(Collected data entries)
__________

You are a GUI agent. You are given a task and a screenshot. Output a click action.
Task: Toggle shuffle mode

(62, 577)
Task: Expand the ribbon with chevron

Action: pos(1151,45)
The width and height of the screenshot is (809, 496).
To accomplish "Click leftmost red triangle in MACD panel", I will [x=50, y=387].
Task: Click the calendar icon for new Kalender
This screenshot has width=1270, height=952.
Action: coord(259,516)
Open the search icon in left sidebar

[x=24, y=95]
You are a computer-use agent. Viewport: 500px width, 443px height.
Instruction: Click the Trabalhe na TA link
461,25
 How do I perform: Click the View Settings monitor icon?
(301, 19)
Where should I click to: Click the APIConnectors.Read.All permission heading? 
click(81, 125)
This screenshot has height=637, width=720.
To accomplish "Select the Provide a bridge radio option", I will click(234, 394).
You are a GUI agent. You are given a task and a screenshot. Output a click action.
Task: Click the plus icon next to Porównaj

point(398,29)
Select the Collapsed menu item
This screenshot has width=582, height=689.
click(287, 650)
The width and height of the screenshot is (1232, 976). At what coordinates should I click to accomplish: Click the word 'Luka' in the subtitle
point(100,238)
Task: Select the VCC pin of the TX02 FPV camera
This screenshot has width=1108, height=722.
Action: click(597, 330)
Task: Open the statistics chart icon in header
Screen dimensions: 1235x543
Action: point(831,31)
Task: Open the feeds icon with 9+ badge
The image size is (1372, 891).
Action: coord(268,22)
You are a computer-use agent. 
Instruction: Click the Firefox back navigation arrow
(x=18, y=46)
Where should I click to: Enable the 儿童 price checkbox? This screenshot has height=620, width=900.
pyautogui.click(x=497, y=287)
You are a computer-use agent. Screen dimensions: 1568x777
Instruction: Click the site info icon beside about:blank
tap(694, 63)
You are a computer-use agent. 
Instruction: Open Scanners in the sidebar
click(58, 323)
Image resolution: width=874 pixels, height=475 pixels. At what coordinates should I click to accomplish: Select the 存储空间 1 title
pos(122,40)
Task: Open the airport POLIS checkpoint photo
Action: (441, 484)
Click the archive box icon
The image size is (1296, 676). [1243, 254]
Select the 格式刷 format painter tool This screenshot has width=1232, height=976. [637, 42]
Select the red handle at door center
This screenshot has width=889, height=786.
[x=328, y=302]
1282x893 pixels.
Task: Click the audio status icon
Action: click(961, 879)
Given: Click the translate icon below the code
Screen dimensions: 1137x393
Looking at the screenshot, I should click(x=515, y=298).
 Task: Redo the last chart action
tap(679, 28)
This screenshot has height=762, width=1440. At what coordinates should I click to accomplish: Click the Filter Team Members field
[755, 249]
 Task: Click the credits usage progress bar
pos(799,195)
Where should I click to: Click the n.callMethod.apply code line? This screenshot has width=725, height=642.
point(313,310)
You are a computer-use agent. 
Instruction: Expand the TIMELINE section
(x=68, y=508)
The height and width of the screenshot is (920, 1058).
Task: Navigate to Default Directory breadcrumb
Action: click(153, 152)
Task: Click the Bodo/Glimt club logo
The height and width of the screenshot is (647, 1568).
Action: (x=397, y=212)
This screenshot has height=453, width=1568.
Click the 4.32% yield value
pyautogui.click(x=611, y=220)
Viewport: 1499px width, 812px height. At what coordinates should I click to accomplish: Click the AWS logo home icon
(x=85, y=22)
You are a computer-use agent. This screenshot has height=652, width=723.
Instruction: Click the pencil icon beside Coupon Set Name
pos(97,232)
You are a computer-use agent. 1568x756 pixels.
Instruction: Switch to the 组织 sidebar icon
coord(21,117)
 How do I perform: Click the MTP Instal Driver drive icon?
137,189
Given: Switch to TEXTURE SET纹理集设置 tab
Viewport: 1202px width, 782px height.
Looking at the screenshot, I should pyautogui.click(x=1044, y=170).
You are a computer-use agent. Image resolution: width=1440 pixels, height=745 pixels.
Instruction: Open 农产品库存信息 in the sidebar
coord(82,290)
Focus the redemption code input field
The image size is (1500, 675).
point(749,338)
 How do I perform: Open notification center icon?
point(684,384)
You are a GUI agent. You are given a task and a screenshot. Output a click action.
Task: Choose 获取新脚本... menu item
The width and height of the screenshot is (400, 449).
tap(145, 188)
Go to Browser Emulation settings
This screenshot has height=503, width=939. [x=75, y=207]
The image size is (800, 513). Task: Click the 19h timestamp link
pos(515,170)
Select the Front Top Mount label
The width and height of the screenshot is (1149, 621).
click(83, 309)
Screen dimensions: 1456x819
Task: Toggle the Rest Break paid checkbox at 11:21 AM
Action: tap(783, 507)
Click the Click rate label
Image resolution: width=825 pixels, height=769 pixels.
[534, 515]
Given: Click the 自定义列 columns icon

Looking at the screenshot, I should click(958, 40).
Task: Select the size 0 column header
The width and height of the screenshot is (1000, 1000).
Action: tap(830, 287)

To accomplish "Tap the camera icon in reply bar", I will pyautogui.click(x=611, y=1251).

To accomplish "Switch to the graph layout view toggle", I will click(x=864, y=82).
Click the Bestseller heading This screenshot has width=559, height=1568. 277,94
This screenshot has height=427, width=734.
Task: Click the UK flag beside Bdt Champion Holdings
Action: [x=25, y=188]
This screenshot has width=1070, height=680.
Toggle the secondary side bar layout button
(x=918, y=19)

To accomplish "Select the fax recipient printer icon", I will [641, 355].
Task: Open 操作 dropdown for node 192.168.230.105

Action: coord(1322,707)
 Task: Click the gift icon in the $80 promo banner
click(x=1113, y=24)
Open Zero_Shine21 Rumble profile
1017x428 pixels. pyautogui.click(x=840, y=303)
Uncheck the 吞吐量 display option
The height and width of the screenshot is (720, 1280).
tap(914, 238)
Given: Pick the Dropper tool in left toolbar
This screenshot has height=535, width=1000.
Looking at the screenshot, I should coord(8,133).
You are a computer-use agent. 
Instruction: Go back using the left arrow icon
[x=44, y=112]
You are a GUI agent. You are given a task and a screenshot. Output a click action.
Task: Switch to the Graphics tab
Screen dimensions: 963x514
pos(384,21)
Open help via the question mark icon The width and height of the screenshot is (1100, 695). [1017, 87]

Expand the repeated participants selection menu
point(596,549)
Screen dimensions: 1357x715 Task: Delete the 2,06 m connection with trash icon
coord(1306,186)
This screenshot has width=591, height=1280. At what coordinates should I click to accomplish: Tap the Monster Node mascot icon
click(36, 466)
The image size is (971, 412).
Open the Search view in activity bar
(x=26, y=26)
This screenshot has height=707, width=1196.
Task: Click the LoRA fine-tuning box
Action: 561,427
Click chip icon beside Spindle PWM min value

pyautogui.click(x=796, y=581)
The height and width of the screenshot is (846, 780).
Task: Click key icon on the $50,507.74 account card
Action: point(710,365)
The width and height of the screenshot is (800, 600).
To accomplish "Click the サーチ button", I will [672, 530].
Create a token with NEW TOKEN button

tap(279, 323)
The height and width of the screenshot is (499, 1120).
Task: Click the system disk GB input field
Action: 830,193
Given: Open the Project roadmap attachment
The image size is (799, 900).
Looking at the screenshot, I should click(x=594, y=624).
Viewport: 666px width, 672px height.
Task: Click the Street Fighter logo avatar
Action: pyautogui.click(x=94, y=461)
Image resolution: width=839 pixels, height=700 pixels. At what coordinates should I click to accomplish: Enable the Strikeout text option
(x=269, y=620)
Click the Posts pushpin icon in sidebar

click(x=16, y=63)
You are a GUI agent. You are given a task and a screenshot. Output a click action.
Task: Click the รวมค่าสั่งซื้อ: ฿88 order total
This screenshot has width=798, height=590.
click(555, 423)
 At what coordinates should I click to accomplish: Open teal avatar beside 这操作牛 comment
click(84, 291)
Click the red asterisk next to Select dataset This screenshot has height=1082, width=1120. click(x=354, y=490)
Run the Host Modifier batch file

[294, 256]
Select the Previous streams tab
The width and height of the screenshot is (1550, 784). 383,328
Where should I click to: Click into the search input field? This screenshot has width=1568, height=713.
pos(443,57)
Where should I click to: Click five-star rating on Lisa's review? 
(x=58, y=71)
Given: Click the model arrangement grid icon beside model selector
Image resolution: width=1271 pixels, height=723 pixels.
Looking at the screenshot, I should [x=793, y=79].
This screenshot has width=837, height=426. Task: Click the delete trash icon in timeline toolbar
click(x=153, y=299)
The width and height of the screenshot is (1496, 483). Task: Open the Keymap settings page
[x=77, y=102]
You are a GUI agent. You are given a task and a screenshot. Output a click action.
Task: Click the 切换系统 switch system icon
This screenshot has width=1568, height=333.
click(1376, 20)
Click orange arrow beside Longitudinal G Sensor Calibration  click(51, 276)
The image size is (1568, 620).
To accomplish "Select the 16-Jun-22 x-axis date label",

__________

■ Task statement: Wherever the string "item" occurs in the records, copy the line it is in.

■ Response:
Select the Collapsed menu item
Task: Choose 获取新脚本... menu item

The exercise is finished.